Network debugging: Adding new smart device nodes to the smart home network will become a frequent demand in the future. Since NFC can trigger other wireless connection protocols, a simple touch on a NFC node device and home gateway completes the device networking for your Bluetooth, ZigBee, Wi-Fi or other connection devices. What’s more, this will prevent “unwanted” nodes from being added to the network to achieve better use experience and higher security.

Human-machine interface extension: Due to limited resources or function requirements, the IoT devices in many smart homes do not feature user interfaces with higher graphic displays, making the human-machine interface user-unfriendly. If NFC functions can be integrated in home appliances, then a mobile phone screen can be converted into an extended human-machine interface for home appliances simply by placing an NFC mobile phone in close contact with the device. This will enable users to effortlessly perform more complex setups and controls of home appliances.

Anti-counterfeiting certificate for accessories: When it comes to home appliances that require frequent replacements of accessories and supplies, such as the water dispenser, it is always a concern if we have bought counterfeit parts or supplies. Home appliance manufacturers can have NFC anti-counterfeiting tags built into the accessories which, upon being installed in the main body of the appliance, will be authenticated by the NFC card reader within the main body. These tags can also automatically complete configurations for the accessories and supplies, monitor their usage status and send prompt reminders on maintenance and replacement to users.

User identification: A personalized NFC tag that is “attached” to a user can enable home appliances to process personalized setups based on the user's preferences. For instance, to use a treadmill shared by the entire family, each family member can complete NFC data interactions and set up personalized treadmill parameters simply by touching the treadmill with an NFC mobile phone or a wearable device.

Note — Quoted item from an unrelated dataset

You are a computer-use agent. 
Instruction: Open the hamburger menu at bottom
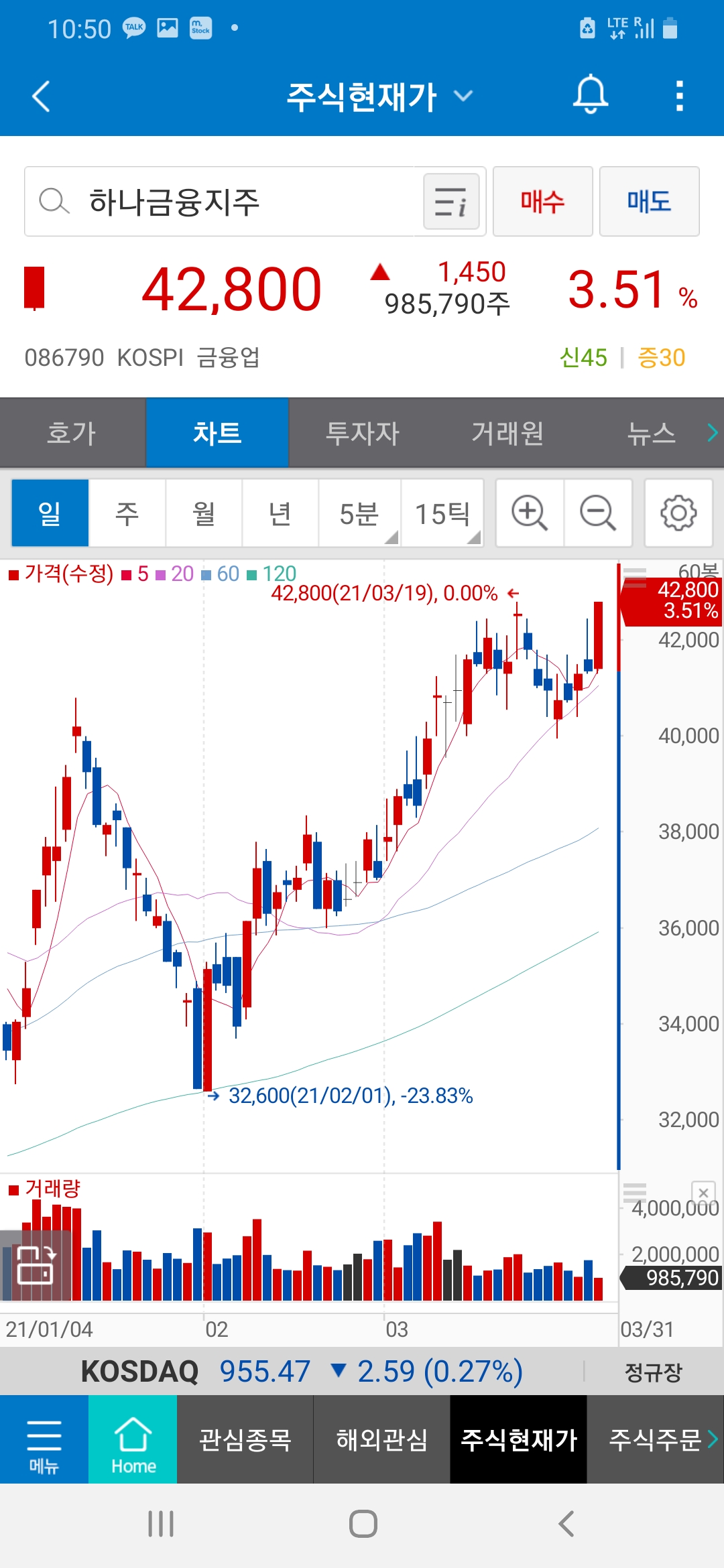coord(44,1439)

Maintenance and upgrade: How did we use to deal with home appliance malfunctions? Calling the customer service to request maintenance used to be the first thing that comes to mind, but it’s an option that’s costly for home appliance manufacturers and users alike. With NFC, users can read the device failure information by placing an NFC mobile phone close to the device. The information can then be transmitted to the home appliance manufacturer for diagnosis and determination of subsequent maintenance plans. If the device is a node device with I2C interface, the firmware can even be undated and upgraded via the NFC communication channel.

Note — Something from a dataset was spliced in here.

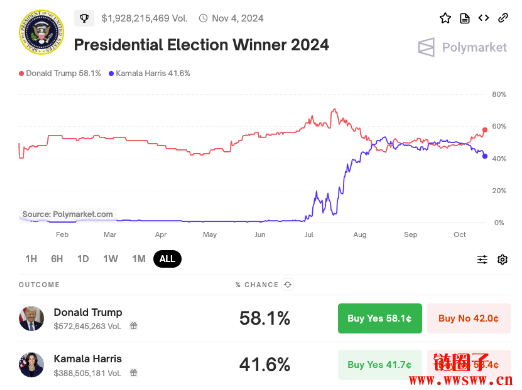Click Buy No 42.0¢ button
The height and width of the screenshot is (390, 522).
(469, 318)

To achieve the full realization of NFC applications in smart homes, NFC technology manufacturers invested massive amounts of research in product design. In addition to basic NFC solutions such as “card reader + tag,” manufacturers have also integrated functions such as MCU and extension interface into NFC to meet broader application requirements.

Following Mobile Payment, Will Smart Homes Become Another Fulcrum for the NFC Market? 
Figure 2. Different application development requirements have their respective corresponding NFC products (Source: NXP)

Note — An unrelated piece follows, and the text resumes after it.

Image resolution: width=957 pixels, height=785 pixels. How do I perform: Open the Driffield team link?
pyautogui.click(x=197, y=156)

In the meantime, to further reduce the “distance” between NFC and target applications, an increasing number of NFC solutions have been developed, including tested hardware solutions as well as related software libraries, on the basis of which commercial NFC products and solutions can rapidly evolve simply through secondary development.

Following Mobile Payment, Will Smart Homes Become Another Fulcrum for the NFC Market? 
Figure 3. The NFC card reader module solution developed by Avnet can quickly integrate NFC technology into smart meters and other related applications to add the required mobile payment function (Image source: Avnet)

Following Mobile Payment, Will Smart Homes Become Another Fulcrum for the NFC Market? 
Figure 4. Diagram of NFC card reader module solution system developed by Avnet (Image source: Avnet)


So far, the exponential growth of NFC applications in the smart home market has yet to be sparked. The growing prevalence of NFC products and the technology’s promising start in the market of mobile payment have nevertheless given people enough faith to “await” its ultimate market triumph by doing what they can and letting “time” determine the final outcome.